Efficient CuArray shift/rotation

swibe · September 6, 2022, 3:44pm

Hi all,

I have a workload which regularly needs to perform operations on adjacent elements in an array and accumulate the result. I would sometimes like to be able to run this parallelised across the whole GPU, sometimes have many copies, each running sequentially within a single GPU thread, and sometimes run it sequentially on the CPU.

For the parallel option, circshift does the job (though at the cost of copying the whole array). This copy requires a memory allocation, so doesn’t work in the sequential case.

julia> a = CuArray([1,2,3]);

julia> sum(a + circshift(a, -1))
12

For the sequential case, I can use array indices, but getindex isn’t allowed in the parallel case.
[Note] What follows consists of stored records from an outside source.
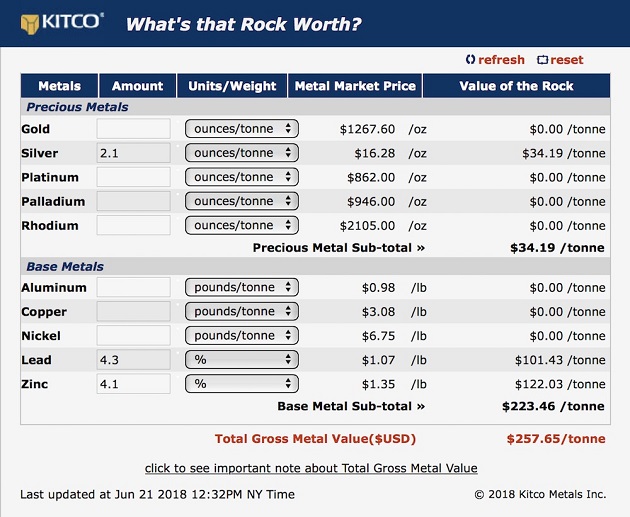This screenshot has width=630, height=517.
Task: Open the Palladium units dropdown
Action: point(241,201)
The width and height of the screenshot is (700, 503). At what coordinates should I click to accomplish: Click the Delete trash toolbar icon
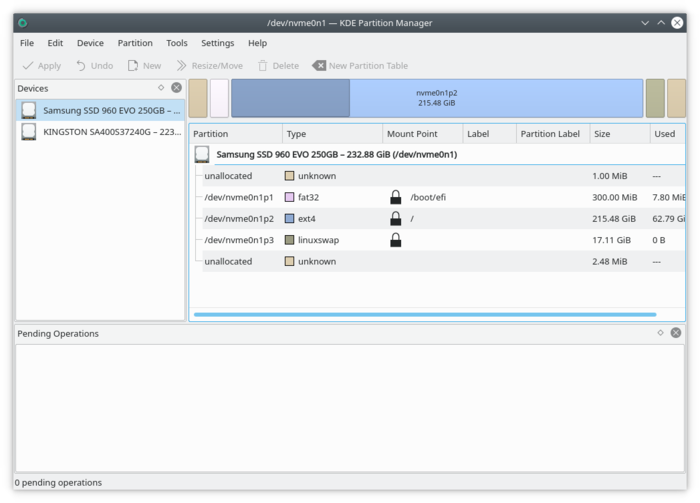click(x=263, y=66)
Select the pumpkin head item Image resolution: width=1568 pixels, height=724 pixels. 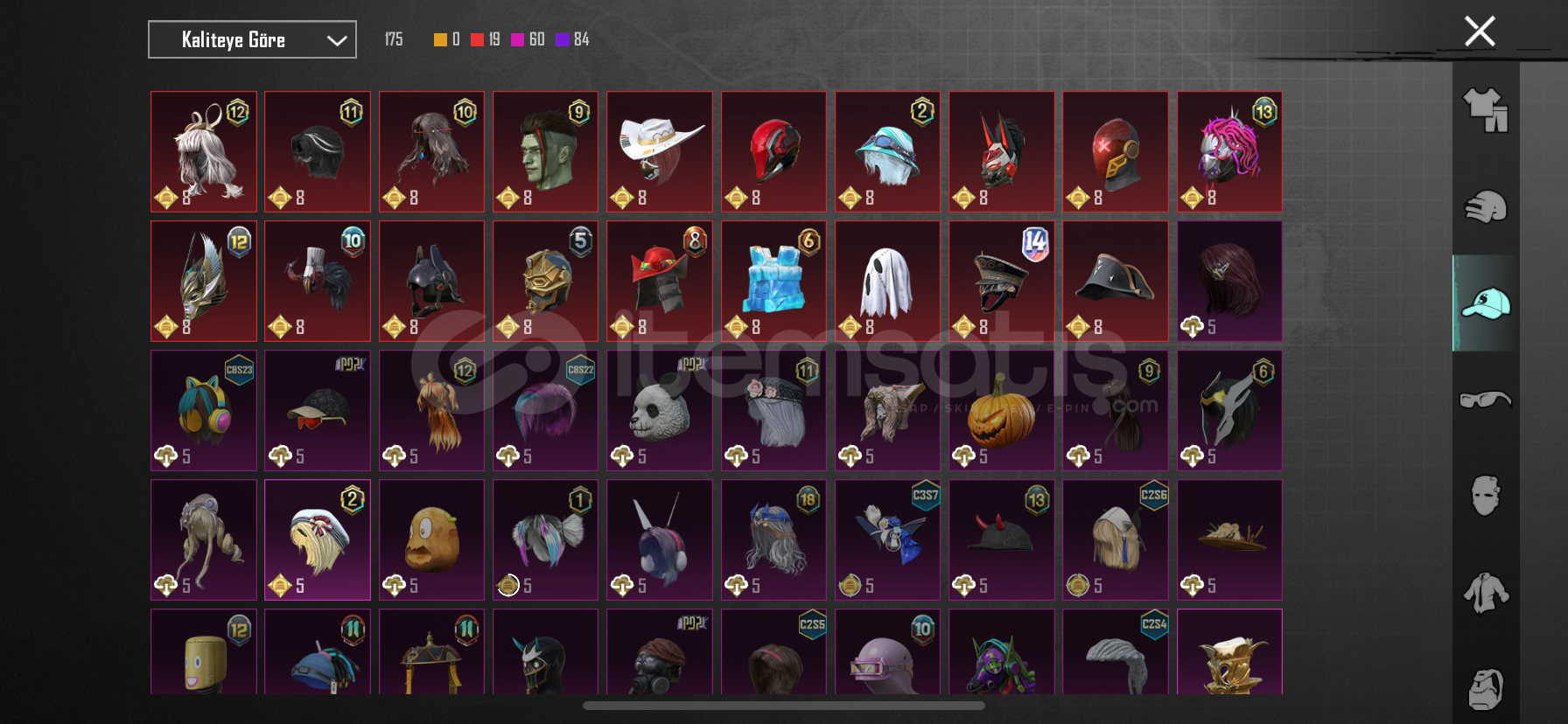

sum(a[i] + a[mod1(i+1, length(a))] for i in eachindex(a))

It looks like ShiftedArrays would be ideal for this. It offers a lazy version of circshift which doesn’t need to allocate any memory. On the CPU, this is by far the quickest option I’ve found, but it’s not compatible with the GPU.

julia> sum(a + ShiftedArrays.circshift(a, -1))
ERROR: GPU compilation of kernel #broadcast_kernel#17(CUDA.CuKernelContext, CuDeviceVector{Int64, 1}, Base.Broadcast.Broadcasted{CUDA.CuArrayStyle{1}, Tuple{Base.OneTo{Int64}}, typeof(+), Tuple{Base.Broadcast.Extruded{CuDeviceVector{Int64, 1}, Tuple{Bool}, Tuple{Int64}}, Base.Broadcast.Extruded{CircShiftedVector{Int64, CuArray{Int64, 1, CUDA.Mem.DeviceBuffer}}, Tuple{Bool}, Tuple{Int64}}}}, Int64) failed
KernelError: passing and using non-bitstype argument

Obviously I can have multiple options and use whichever one is appropriate, but I’d like to have a single implementation if possible. Is there an obvious way to do this?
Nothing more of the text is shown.